__Directions for this task__. Count the lines of the listing that contain the string "menu". Give only the number.

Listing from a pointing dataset
○ ○ ○ ○

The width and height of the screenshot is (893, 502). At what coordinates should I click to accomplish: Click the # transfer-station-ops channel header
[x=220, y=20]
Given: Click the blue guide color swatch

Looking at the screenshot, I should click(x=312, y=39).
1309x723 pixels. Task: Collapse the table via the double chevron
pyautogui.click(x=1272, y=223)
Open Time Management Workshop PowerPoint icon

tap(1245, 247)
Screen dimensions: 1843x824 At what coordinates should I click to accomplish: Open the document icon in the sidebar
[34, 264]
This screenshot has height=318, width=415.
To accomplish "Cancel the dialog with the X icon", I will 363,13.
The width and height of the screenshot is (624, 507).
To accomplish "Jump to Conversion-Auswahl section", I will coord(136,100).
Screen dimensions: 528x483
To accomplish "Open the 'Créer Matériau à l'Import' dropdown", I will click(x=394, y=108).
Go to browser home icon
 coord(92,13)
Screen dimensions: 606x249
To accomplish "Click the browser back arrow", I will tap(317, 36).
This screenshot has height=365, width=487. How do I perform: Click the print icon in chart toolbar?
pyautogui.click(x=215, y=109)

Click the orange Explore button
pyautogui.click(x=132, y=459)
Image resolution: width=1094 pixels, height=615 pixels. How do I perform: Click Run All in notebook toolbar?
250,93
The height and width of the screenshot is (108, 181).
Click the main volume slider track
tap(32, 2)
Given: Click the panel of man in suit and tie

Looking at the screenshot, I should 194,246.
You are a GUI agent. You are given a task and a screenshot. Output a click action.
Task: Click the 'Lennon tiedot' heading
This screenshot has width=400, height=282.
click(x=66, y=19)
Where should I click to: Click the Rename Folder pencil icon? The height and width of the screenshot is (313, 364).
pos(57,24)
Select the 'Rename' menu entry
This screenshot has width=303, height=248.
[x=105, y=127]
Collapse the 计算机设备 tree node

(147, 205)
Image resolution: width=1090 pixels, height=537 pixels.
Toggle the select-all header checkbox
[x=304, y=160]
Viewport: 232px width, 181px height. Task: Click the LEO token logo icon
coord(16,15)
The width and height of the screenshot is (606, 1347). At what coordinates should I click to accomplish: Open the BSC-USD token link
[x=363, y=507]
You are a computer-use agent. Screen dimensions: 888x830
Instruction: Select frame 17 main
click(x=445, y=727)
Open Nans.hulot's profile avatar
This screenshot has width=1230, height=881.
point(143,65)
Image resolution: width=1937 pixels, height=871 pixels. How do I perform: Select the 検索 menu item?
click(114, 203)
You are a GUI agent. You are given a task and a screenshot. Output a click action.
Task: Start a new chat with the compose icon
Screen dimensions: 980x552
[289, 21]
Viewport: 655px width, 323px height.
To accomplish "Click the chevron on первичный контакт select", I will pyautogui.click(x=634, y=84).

○ ○ ○ ○

__Solution below__. 2